■ **Task brief**:
Give back each entry verbatim.

■ **Information given**:
Segment Open
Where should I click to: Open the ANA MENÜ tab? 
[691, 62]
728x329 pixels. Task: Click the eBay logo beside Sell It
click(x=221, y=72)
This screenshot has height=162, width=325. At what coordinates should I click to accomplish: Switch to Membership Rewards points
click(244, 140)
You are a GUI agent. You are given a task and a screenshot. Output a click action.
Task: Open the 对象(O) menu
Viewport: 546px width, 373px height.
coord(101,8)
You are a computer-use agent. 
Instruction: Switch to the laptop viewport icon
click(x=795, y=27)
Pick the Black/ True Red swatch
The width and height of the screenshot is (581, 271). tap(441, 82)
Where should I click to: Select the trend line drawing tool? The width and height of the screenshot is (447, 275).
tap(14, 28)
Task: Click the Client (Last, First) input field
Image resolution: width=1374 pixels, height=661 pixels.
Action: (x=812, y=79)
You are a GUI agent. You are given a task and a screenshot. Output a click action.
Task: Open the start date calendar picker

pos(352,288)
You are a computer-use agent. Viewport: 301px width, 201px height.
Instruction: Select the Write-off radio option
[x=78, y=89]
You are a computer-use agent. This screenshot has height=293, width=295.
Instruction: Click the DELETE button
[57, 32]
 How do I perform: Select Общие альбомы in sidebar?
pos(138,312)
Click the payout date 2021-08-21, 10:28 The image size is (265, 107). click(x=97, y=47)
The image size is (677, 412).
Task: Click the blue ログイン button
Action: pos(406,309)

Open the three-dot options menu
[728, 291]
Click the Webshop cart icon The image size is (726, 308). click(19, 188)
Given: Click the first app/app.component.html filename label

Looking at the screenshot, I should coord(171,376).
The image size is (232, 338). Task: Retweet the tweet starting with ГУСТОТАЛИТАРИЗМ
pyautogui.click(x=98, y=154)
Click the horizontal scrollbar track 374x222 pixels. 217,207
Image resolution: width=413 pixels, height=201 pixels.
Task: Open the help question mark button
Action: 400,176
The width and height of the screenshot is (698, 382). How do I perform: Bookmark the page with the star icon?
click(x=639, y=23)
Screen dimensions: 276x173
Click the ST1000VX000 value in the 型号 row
Segment Closed
■ **Written answer**:
Where should I click to: Open the ANA MENÜ tab? 
[691, 62]
728x329 pixels. Task: Click the eBay logo beside Sell It
click(x=221, y=72)
This screenshot has height=162, width=325. At what coordinates should I click to accomplish: Switch to Membership Rewards points
click(244, 140)
You are a GUI agent. You are given a task and a screenshot. Output a click action.
Task: Open the 对象(O) menu
Viewport: 546px width, 373px height.
coord(101,8)
You are a computer-use agent. 
Instruction: Switch to the laptop viewport icon
click(x=795, y=27)
Pick the Black/ True Red swatch
The width and height of the screenshot is (581, 271). tap(441, 82)
Where should I click to: Select the trend line drawing tool? The width and height of the screenshot is (447, 275).
tap(14, 28)
Task: Click the Client (Last, First) input field
Image resolution: width=1374 pixels, height=661 pixels.
Action: (x=812, y=79)
You are a GUI agent. You are given a task and a screenshot. Output a click action.
Task: Open the start date calendar picker

pos(352,288)
You are a computer-use agent. Viewport: 301px width, 201px height.
Instruction: Select the Write-off radio option
[x=78, y=89]
You are a computer-use agent. This screenshot has height=293, width=295.
Instruction: Click the DELETE button
[57, 32]
 How do I perform: Select Общие альбомы in sidebar?
pos(138,312)
Click the payout date 2021-08-21, 10:28 The image size is (265, 107). click(x=97, y=47)
The image size is (677, 412).
Task: Click the blue ログイン button
Action: pos(406,309)

Open the three-dot options menu
[728, 291]
Click the Webshop cart icon The image size is (726, 308). click(19, 188)
Given: Click the first app/app.component.html filename label

Looking at the screenshot, I should coord(171,376).
The image size is (232, 338). Task: Retweet the tweet starting with ГУСТОТАЛИТАРИЗМ
pyautogui.click(x=98, y=154)
Click the horizontal scrollbar track 374x222 pixels. 217,207
Image resolution: width=413 pixels, height=201 pixels.
Task: Open the help question mark button
Action: 400,176
The width and height of the screenshot is (698, 382). How do I perform: Bookmark the page with the star icon?
click(x=639, y=23)
Screen dimensions: 276x173
Click the ST1000VX000 value in the 型号 row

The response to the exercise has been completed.